Dataset content:
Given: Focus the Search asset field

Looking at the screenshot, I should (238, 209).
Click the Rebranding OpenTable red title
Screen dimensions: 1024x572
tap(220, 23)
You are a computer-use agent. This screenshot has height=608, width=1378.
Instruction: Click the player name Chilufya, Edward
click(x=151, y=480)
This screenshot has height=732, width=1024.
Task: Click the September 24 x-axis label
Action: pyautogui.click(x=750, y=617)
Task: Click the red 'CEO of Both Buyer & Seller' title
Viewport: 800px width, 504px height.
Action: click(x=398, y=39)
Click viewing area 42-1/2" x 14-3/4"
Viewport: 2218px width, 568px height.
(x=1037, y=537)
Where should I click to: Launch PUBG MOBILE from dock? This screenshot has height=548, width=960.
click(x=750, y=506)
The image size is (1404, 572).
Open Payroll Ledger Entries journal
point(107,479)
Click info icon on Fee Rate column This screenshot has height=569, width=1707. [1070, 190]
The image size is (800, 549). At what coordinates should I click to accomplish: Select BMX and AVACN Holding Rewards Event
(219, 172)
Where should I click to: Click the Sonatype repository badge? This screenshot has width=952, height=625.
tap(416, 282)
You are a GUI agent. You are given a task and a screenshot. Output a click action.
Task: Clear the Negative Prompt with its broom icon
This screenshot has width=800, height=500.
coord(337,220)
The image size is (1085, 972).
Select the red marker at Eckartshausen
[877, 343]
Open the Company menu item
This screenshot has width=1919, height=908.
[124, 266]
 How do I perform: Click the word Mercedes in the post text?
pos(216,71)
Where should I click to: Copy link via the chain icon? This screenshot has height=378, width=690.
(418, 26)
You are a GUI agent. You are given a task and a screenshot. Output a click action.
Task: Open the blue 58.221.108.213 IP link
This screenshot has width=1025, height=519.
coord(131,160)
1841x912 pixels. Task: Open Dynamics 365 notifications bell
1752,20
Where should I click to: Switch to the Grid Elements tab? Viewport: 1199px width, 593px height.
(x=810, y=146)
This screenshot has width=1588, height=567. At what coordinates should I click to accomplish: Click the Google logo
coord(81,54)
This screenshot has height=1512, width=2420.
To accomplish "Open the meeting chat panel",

Aim of the task: Copy out the material above, every line unchanged.

The output:
Given: Focus the Search asset field

Looking at the screenshot, I should (238, 209).
Click the Rebranding OpenTable red title
Screen dimensions: 1024x572
tap(220, 23)
You are a computer-use agent. This screenshot has height=608, width=1378.
Instruction: Click the player name Chilufya, Edward
click(x=151, y=480)
This screenshot has height=732, width=1024.
Task: Click the September 24 x-axis label
Action: pyautogui.click(x=750, y=617)
Task: Click the red 'CEO of Both Buyer & Seller' title
Viewport: 800px width, 504px height.
Action: click(x=398, y=39)
Click viewing area 42-1/2" x 14-3/4"
Viewport: 2218px width, 568px height.
(x=1037, y=537)
Where should I click to: Launch PUBG MOBILE from dock? This screenshot has height=548, width=960.
click(x=750, y=506)
The image size is (1404, 572).
Open Payroll Ledger Entries journal
point(107,479)
Click info icon on Fee Rate column This screenshot has height=569, width=1707. [1070, 190]
The image size is (800, 549). At what coordinates should I click to accomplish: Select BMX and AVACN Holding Rewards Event
(219, 172)
Where should I click to: Click the Sonatype repository badge? This screenshot has width=952, height=625.
tap(416, 282)
You are a GUI agent. You are given a task and a screenshot. Output a click action.
Task: Clear the Negative Prompt with its broom icon
This screenshot has width=800, height=500.
coord(337,220)
The image size is (1085, 972).
Select the red marker at Eckartshausen
[877, 343]
Open the Company menu item
This screenshot has width=1919, height=908.
[124, 266]
 How do I perform: Click the word Mercedes in the post text?
pos(216,71)
Where should I click to: Copy link via the chain icon? This screenshot has height=378, width=690.
(418, 26)
You are a GUI agent. You are given a task and a screenshot. Output a click action.
Task: Open the blue 58.221.108.213 IP link
This screenshot has width=1025, height=519.
coord(131,160)
1841x912 pixels. Task: Open Dynamics 365 notifications bell
1752,20
Where should I click to: Switch to the Grid Elements tab? Viewport: 1199px width, 593px height.
(x=810, y=146)
This screenshot has width=1588, height=567. At what coordinates should I click to accomplish: Click the Google logo
coord(81,54)
This screenshot has height=1512, width=2420.
To accomplish "Open the meeting chat panel",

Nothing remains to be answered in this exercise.